Epílogo
"Enséñeme, por favor."
¿Qué hacía este niño en su casa? ¿Cómo permitió su esposo que entrara? Ah, cierto: él estaba trabajando. Desde que ella se fue, su esposo no había podido quedarse mucho tiempo en casa. Todo se había vuelto tan monótono, tan risible hasta cierto punto, que ya nada le brindaba ningún gozo.
¿Cuánto tiempo había sido? Quizá semanas, puede que hasta meses. Bien podrían haber sido años y ni lo hubiese notado. Lo que sabía era que su niña no volvería; que la perdió por los delirios de un loco al que siguieron como ovejas, como corderitos asustados. Perdió a la luz de su mundo por buscar la del siguiente.
Todos sintieron la gran bofetada de la realidad el día que la policía llegó en busca del hermano Ghetsis, cuando hablaron con esos niños, con quienes fueron sus hijos adoptivos. Y ahora el hombre estaba tras las rejas, ¿Pero y qué? Eso no le devolvería a su hija, nada repararía el daño que hizo ese hombre.
Pero ahora, estaba este niño frente a ella. Este niño rubio, de grandes ojos verdes y corta estatura.
"Yo sé que los últimos meses no han sido fáciles." Dijo el niño. No, ese niño no sabía. No podía imaginarse la desolación, el sentimiento desgarrador de perder una parte de ti, de sepultar bajo tierra un futuro, un montón de sueños inconclusos y promesas sin cumplir. "Y sé que es osado de mi parte. Ella era mi mejor amiga; era la artista más asombrosa que jamás conocí."
"No doy clases."
Debió agradecerle al niño; por un instante su mente vagó a sus días como interprete. Unova fue su casa, la cuna del arte a nivel mundial. Rememoró con gusto los vientos y las cuerdas, los tambores y las voces; historias de un pasado que compartió con su hija y que, como ella, no volverían. El niño suspiró, triste, decepcionado. Se puso de pie e hizo una corta reverencia. Caminó hasta la puerta y después se detuvo.
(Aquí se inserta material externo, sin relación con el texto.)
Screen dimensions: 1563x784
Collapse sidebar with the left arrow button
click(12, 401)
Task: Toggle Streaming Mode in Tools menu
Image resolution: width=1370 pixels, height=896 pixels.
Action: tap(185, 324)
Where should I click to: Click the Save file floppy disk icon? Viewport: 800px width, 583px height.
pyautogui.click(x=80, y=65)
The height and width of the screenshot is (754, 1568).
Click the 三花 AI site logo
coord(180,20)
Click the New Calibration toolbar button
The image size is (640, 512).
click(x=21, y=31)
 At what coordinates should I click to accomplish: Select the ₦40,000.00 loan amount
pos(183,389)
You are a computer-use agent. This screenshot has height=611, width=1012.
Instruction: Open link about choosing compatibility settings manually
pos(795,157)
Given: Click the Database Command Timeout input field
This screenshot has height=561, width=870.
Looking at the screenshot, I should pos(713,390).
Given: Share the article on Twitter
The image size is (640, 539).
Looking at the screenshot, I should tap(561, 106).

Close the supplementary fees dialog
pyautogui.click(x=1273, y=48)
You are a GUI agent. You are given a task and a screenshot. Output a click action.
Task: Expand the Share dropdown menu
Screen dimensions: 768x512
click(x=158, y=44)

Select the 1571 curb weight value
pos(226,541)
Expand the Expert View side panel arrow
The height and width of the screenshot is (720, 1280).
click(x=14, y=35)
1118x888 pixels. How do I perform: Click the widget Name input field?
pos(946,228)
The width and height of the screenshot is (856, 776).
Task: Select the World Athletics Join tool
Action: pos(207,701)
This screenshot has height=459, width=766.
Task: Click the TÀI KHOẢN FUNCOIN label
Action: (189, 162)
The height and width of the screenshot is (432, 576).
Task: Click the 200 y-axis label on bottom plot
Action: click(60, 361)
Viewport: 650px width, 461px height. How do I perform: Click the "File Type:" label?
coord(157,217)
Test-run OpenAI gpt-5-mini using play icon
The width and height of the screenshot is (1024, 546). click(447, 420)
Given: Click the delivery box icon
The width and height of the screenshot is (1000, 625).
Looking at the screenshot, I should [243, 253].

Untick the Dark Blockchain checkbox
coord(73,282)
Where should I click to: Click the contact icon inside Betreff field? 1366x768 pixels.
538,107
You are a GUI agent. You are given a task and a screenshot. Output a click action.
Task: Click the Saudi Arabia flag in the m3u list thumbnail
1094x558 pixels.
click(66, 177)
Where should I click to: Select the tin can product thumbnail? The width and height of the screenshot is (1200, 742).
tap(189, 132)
El niño desenganchó de su cuello una pequeña cadena y después caminó de regreso, para dejar la pequeña joya sobre la mesa. Ella conocía esa cruz: fue ella quien se la regaló a su hija, después de todo. Y entonces fue que recordó a este niño. Este niño tenía un nombre, uno que su hija solía repetir todo el tiempo. Él era su mejor amigo, quien la encontró en la tina, quien no pudo moverse o pronunciar palabra alguna cuando llegaron a casa esa noche y su esposo estuvo a punto de matarlo.
El niño dio media vuelta y volvió a la puerta.
"Ella fue mi rival." Murmuró el niño. "Es mi deber aspirar a ser tan buena como lo era ella. Y solo lograré eso aprendiendo de quien aprendió ella."
Tomó la cruz en su mano, antes de levantarse y caminar hasta el rubio. Le palmó el hombro y lo invitó a la sala. Le señaló al piano.
"Siéntate." Y así lo hizo, para después quitar la tapa que cubría las teclas. "Toca." Una vez más, obedeció. Eligió la primera pieza que se le vino a la mente, música que para ella no tenía un signficado. Pero luego, unos segundos después, cambió el ritmo y la nota, a algo que ella conocía bien.
"Cuando el mundo… al girar." Murmuraba ella. Fue entonces, que el cabello rubio del niño se oscureció; cuando sus ojos se tornaron marrones y ese semblante duro se suavizó. Cuando este niño dejó de ser un niño; cuando vio en él a su niña.
Nunca recuperaría a su hija, de eso estaba segura. Pero podía tomar a este niño bajo su ala, impartirle los mismos conocimientos que su hija obtuvo durante toda su vida, conocerlo, quizá quererlo como lo hizo su hija alguna vez. Y quizá juntos podrían encontrar un escape a su dolor.
El niño miró por encima de su hombro, después de terminada la pieza, y sonrió.